With regard to my teaching practice, I am always looking for inspiration and/or validation in order to help me bridge the gap between research and best practice. For me, the process of bridging the gap is an ongoing, iterative one that looks something like this…
- implement small changes to my practice based on my observations, experience and new knowledge,
- reflect on the impact (evidence) of those changes,
- make small modifications to my practice as a result of the evidence,
- compare the evidence of those changes to what the latest research reveals.
My discovery of James Gee is an example of how new knowledge can offer both inspiration and validation. James Gee promotes the idea that a recipe for effective teaching and learning can be provided by gaining an understanding of how successful computer games work. He says we have a lot to learn from games – as a model for creating/designing good learning. I’ve always held an ambivalent attitude towards computer games but I have also been curious as to what it is about computer games that makes them so compelling and successful.
So, what can successful computer games teach us about good learning design? Here are some key principles…
1. Authenticity and clarity – learners need to feel that what they are doing or being asked to do, matters. The learning goals need to be clear and precise.
2. New knowledge versus practice – the correct balance between new knowledge delivery and, opportunities to apply and practise this new knowledge, is critical. A good learning environment invites learners to solve problems and provides opportunities to apply different strategies. Of course, problem solving can’t be done without first providing some foundation knowledge. The teacher needs to be discerning about the type and volume of knowledge that the learners are being provided with. All knowledge does not need to be provided at the beginning. Knowledge is best served in a ‘just in time’ way. In this way it acts as an invitation to the learner to bring their curiosity to the fore.
3. Scaffolding – the learning needs to be sequenced well and be pleasantly frustrating/comfortably challenging. Not too hard and not too easy. To be effective, learning needs to be able to integrate the body and the mind. This allows for a deeper level of learning to take place. The quality of the learning environment/culture is also critical. The cost of failure needs to be low.
4. Teacher/student relationships – the teacher needs to know the students well. Good learning happens when the learners feel comfortable and empowered. Regular, timely, appropriate feedback is essential to allow for the learner to be ‘nudged’ towards mastery.
How many of the points listed above feature in your own teaching practice? Can you identify the barriers that are stopping you from creating the optimal learning environment?
I encourage you to view the video to see the full description of the features of effective game design/learning design as described by James Gee.
I’ve also made a summary of the key points. You can find that below.
Ease Education: Teaching at a human scale.
1. Empowered learners
a). agency, co-design – the learner needs to feel that what they are doing (or being asked to do, matters)

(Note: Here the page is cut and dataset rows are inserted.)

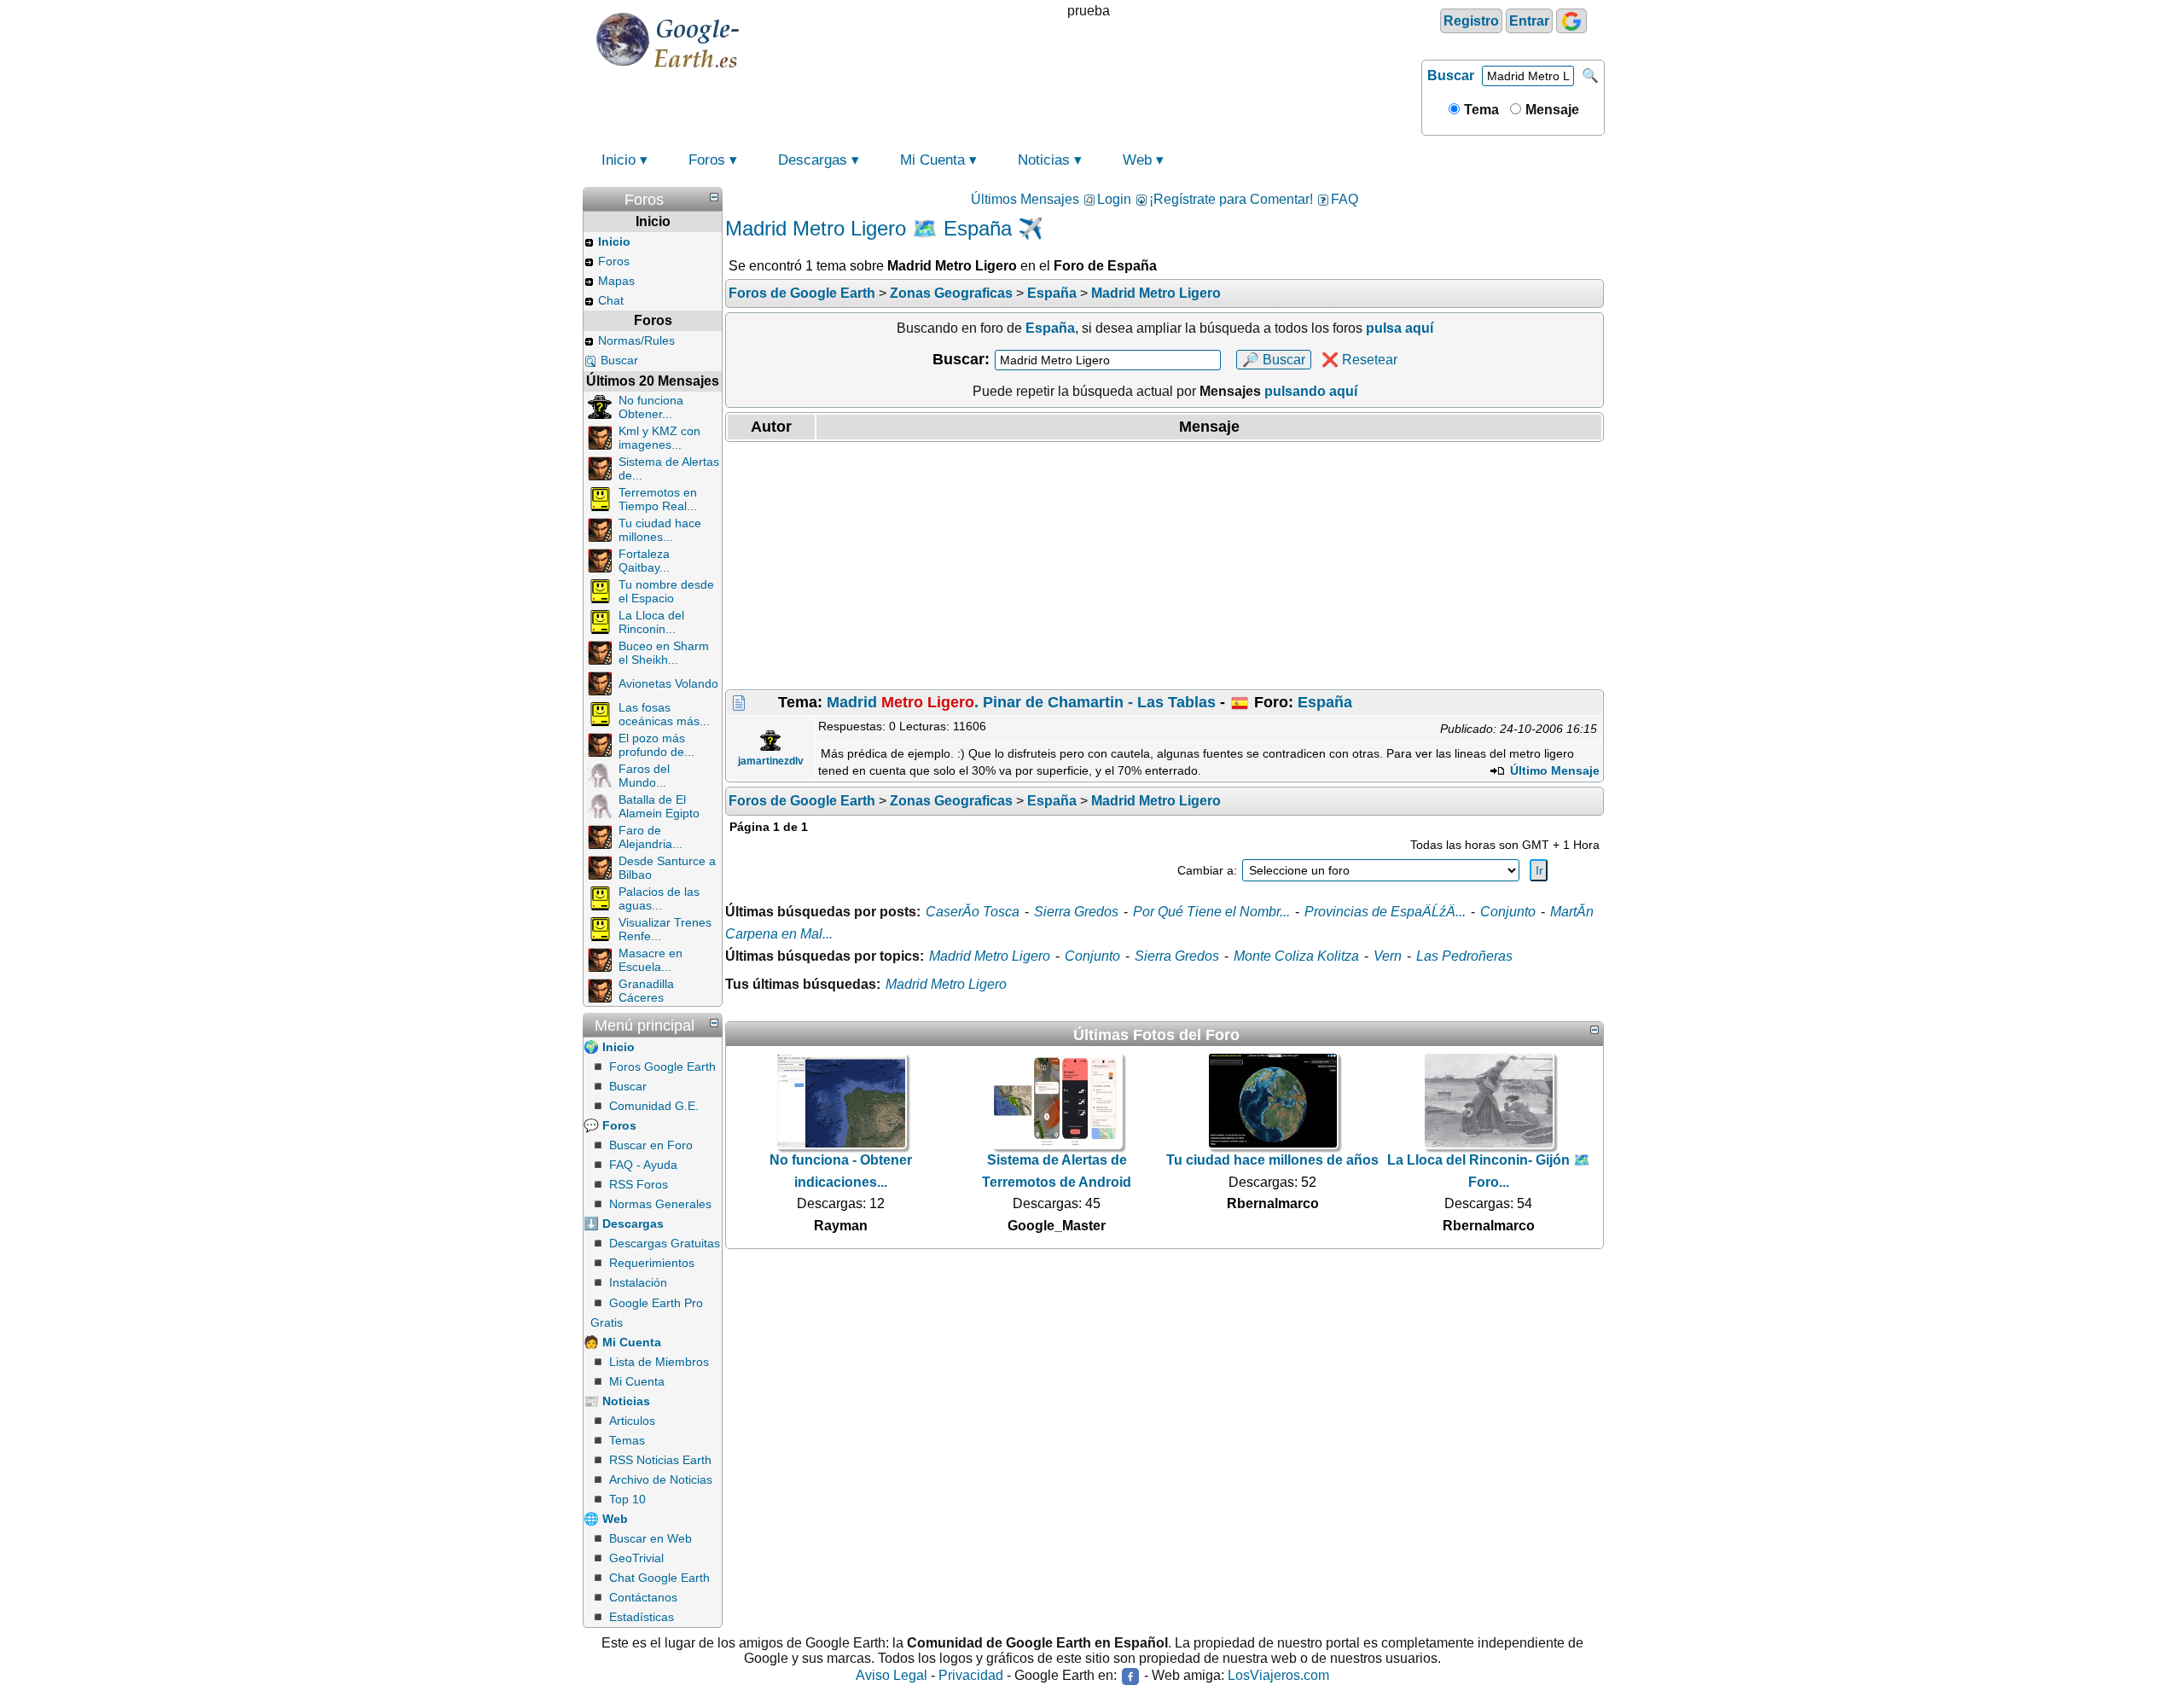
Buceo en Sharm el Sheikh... (664, 652)
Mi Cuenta (932, 160)
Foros (706, 160)
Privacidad (970, 1676)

b). customisation/individualised – good games(learning) allow you to customise/solve problems in different ways/apply different strategies/invite to use different strategies (low cost of failure),
c). identity – purpose of learning this/why should I learn this?, clear goals/purposes, learning should be presented as an invitation for learners to try something new/see themselves in a different light
d). manipulation – empower learners to learn in an embodied way/truly involve/integrate body and mind
2. Problem based learning – moving beyond learning facts/passing tests – use information/facts as tools for solving problems allows for satisfaction of problem solving and retention of facts. Games are interesting problem spaces (make your classroom an interesting problem space) – provide tools for problem solving/feel true engagement/given a lot of feedback/know when you have accomplished the desired result.
a). sequencing – well leveled, building up to harder problems, will build up to help support solving future harder problems,
b). pleasantly frustrating – comfortably challenging,
c). cycle of expertise – challenging problem, practice until it becomes routine, give a new problem that builds from previous problem but requires adopting new knowledge/skills (nudging)
d). provide information – just in time/on demand (curiosity),
e). simplify complex problems and then add complexity slowly – build on that to ease learners into complex problems,
f) sandbox – feels scary but ultimately a safe place to explore/take risks – learners need time to explore before demanding them to ‘level up’. (that’s why you need to know your students)
g). put skills underneath strategies – skill and drill is boring (lack of purpose), “I’m using a skill to solve a problem but to solve this problem I have to practice these skills”.
3. Deep understanding
a). system thinking/model based reasoning – rules that interact, looking for patterns/rules
b). situated meaning – what gives learning meaning, rather than being passive receivers of learning (via text/language/symbols). People will only get meaning from language (intended learning goal) when they can associate it with actions/practice/image/goal/personal (hands on) experience.